_Exercise tasks:_
A. Quote the passage of the open letter on renaming the society, starting at "This morning I" and ending at "data science/mining community.".
B. For each statement below, state yes or no according to whether it agrees with the open letter on renaming the society, and quote the words of the letter that decide it. (i) The writer is a relatively new Student Member of the society. (ii) The writer is currently employed. (iii) The writer holds that the change of terminology could bring increased use of institutional review boards.

_Selected excerpt:_
(begin)
This morning I emailed Dr. Baker, the President of the International Educational Data Mining Society, the following open letter that encourages the society to rename itself to the International Educational Data Science Society, which I hope will spark dialogue within the educational data science/mining community.
Dear Board and Members:
I am a relatively new Student Member of the IEDMS and I do not wish to sound like an upstart of a young whippersnapper, but I believe that it would be in your best interest to rename your organization to “The International Educational Data Science Society”. Before I lay out my more objective (or at least more broadly contextualized) reasons for this recommendation, let me share how this would help me personally, as it represents a personal bias, but a bias that is likely shared by most of your membership.
When I tell other educators that I am a member of the International Educational Data Mining Society they have little clue about what I’m talking about and the first vision in their head will likely be that of a hole in the ground, or worse, they potentially will think of the NSA and “big brother”. But if I were to say that I’m a member of the International Educational Data Science Society, then there is an instant connection that I am a scientist and that this is a rigorous and ethical field of study. Given that I am currently seeking employment, this would be of great value added to my curriculum vitae; as I am sure it would be of great value to all of your members on their curricula vitae.
Now that I have my personal bias out of the way, let me make the arguments that go beyond this bias: namely that the field as a whole is starting to adopt the term “data science” and that the adoption of this new terminology has several benefits to the overall field:
- It inherently broadens the understanding of the field by those outside the field, and more accurately fully encompasses the type of research that Society members are doing.
- It potentially can lead to greater rigor by thinking more philosophically about what it means to be a science, and this in turn could help the field of science as whole better understand itself.
- It potentially can lead to greater ethics within the discipline by more closely following social science ethical standards, such as increased use of institutional review boards (IRBs).
(end)
_Data excerpt:_
(begin)
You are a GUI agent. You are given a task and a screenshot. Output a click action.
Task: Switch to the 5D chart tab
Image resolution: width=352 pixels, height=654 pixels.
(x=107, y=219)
(end)
_The responses:_
A.
This morning I emailed Dr. Baker, the President of the International Educational Data Mining Society, the following open letter that encourages the society to rename itself to the International Educational Data Science Society, which I hope will spark dialogue within the educational data science/mining community.

B.
(i) Yes: "I am a relatively new Student Member of the IEDMS"
(ii) No: "Given that I am currently seeking employment"
(iii) Yes: "such as increased use of institutional review boards (IRBs)"